Bien plus tard, en 1981, Tchang Tchong-jen [1] et une délégation menée par Alain Baran, secrétaire particulier d’Hergé, car celui-ci est malade, reçoivent à Tournai une lithographie tirée de cette couverture, dont une cinquantaine seront ultérieurement signés par Hergé et Tchang.
Mieux, selon les Casterman : « En 1988, notre père prêtera le dessin à la Fondation Hergé pour l’exposition "Hergé dessinateur, 60 ans d’aventures de Tintin" au musée d’Ixelles. La Fondation restituera le dessin à notre père avec ses remerciements pour avoir prêté son original de sa collection privée. Bien connu désormais des tintinophiles, le dessin sera également mentionné comme "collection particulière" dans plusieurs ouvrages de référence publiés aux Éditions Moulinsart, dont la magistrale "Chronologie d’une œuvre" de Philippe Goddin. Il sera également reproduit avec la mention "collection particulière" dans le catalogue de l’exposition à Beaubourg en 2006 – exposition dont Nick Rodwell était le co-commissaire. »
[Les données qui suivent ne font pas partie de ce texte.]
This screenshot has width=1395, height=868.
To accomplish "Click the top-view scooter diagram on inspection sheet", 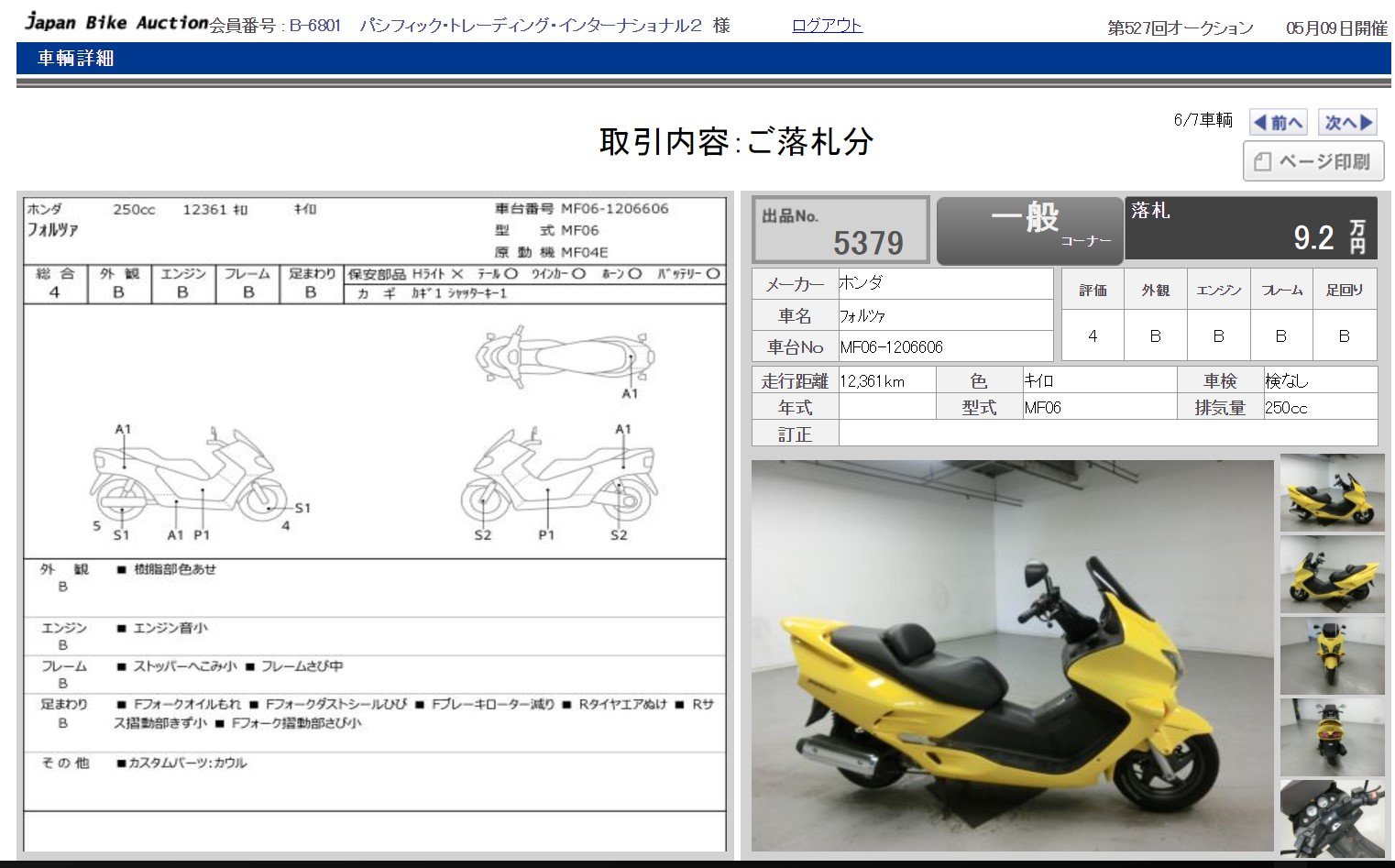I will pyautogui.click(x=564, y=357).
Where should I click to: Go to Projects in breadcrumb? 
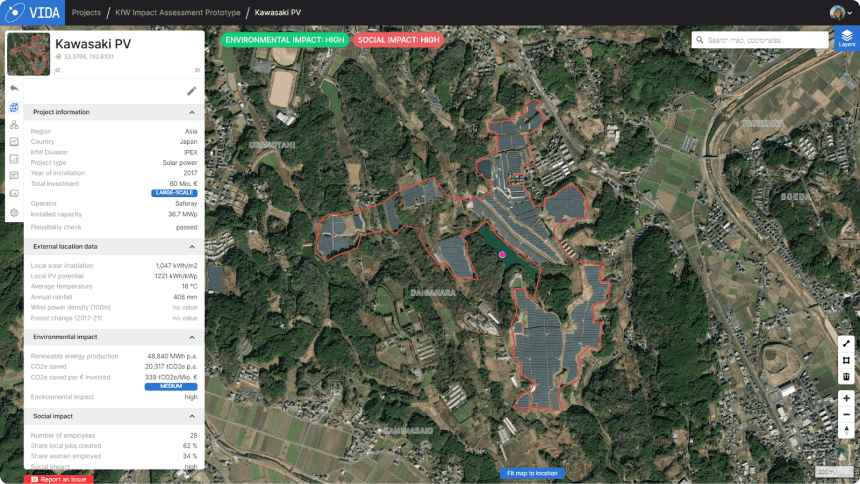(87, 13)
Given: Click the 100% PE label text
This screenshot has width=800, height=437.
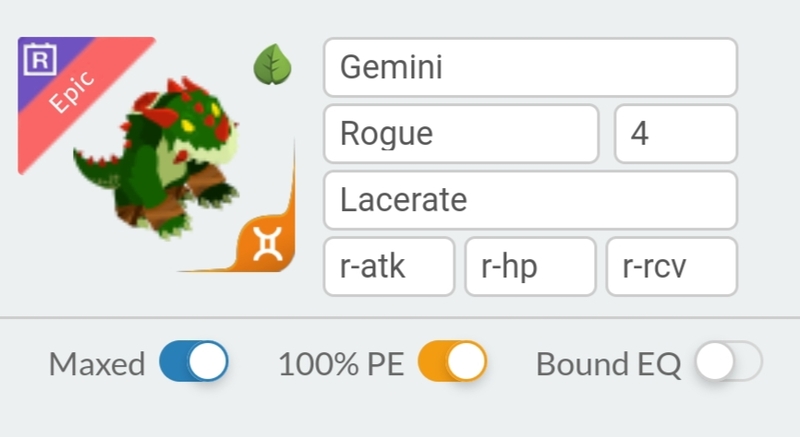Looking at the screenshot, I should (x=341, y=364).
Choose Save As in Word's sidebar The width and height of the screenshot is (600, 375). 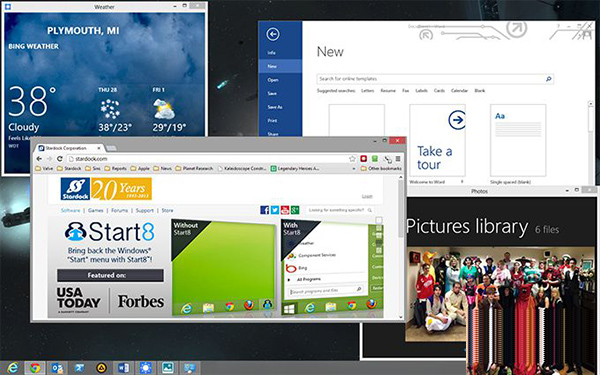coord(275,107)
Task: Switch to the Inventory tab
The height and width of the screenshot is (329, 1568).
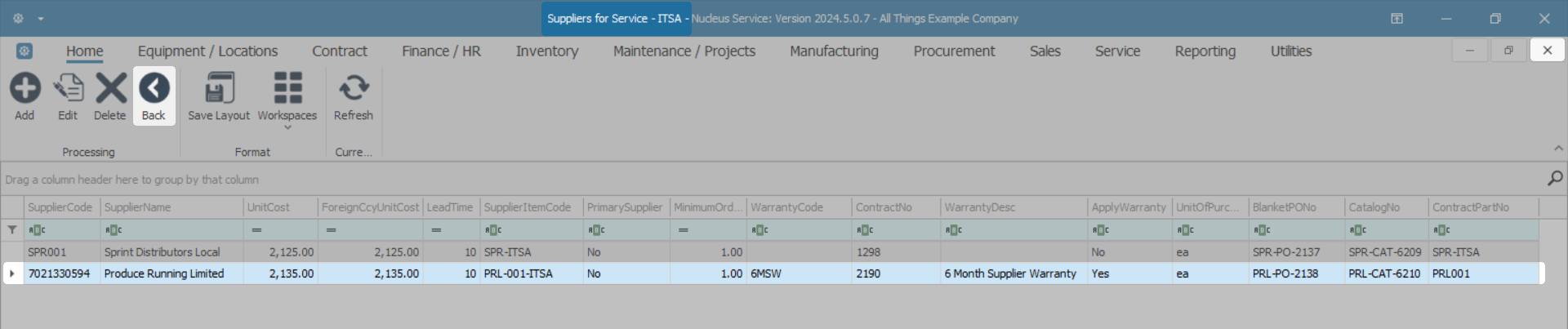Action: [546, 51]

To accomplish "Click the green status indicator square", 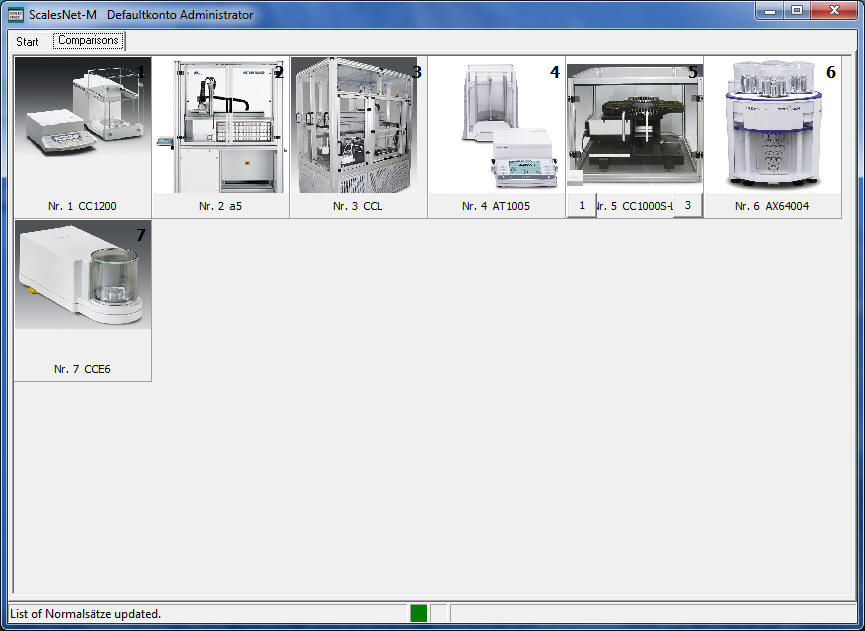I will tap(418, 613).
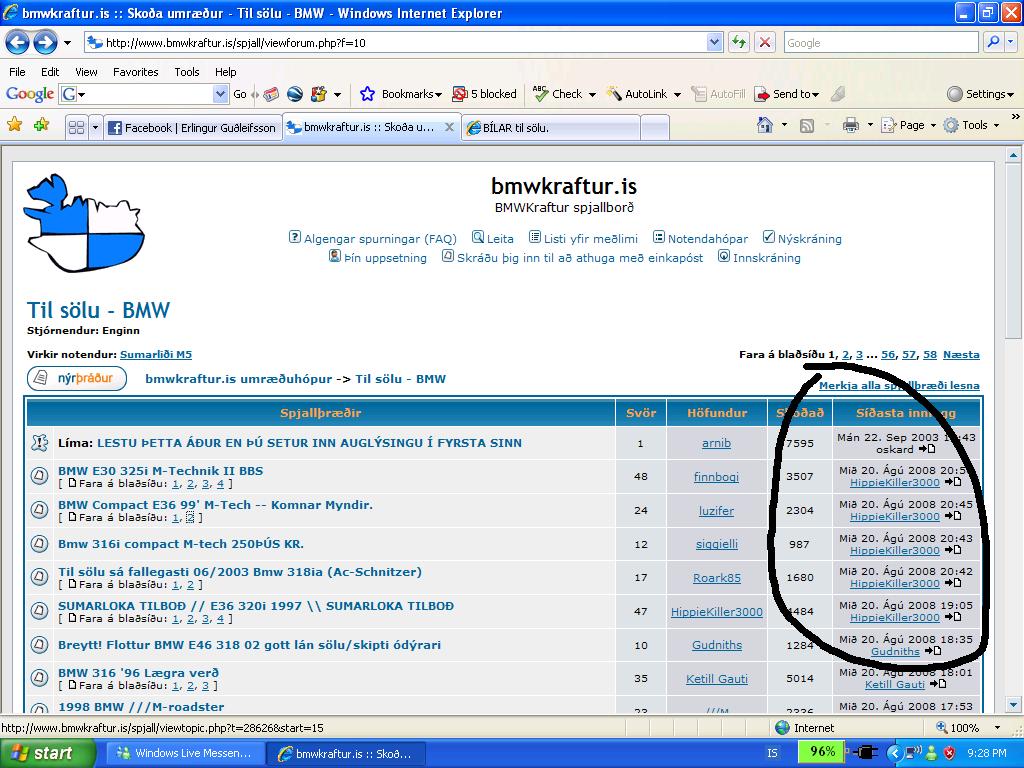This screenshot has height=768, width=1024.
Task: Toggle the popup blocker '5 blocked' button
Action: (485, 94)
La mythique couverture à la gouache aurait dû être selon plusieurs "hergéologues" rendue à l’auteur de Tintin qui la réclamait. Selon le spécialiste Philippe Goddin, elle a été redécouverte par hasard en 1979 par l’animateur TV belge Stéphane Steeman, qui l’aurait trouvée pliée en six dans une correspondance d’Hergé en visitant les archives de l’éditeur, à l’occasion des 50 ans du reporter à la houppe.
Les Casterman leur répondent que l’éditeur Charles Lesne, alors responsable des auteurs de la maison, aurait répondu à Hergé dès 1936 qu’il lui renvoyait le dessin, que le don aurait donc été postérieur à cet envoi. Ils ajoutent que Steeman n’aurait jamais mentionné cette affaire plus tard dans ses écrits, et que la lettre se trouvait dans d’autres archives. De plus, les Casterman insistent sur le fait qu’Hergé ne pliait jamais ses travaux à envoyer, rendant improbable sa découverte dans cet état. Et quand bien même Hergé n’aurait pas récupéré la couverture en 1936, il pouvait toujours réitérer la demande, ce qui n’a jamais été fait…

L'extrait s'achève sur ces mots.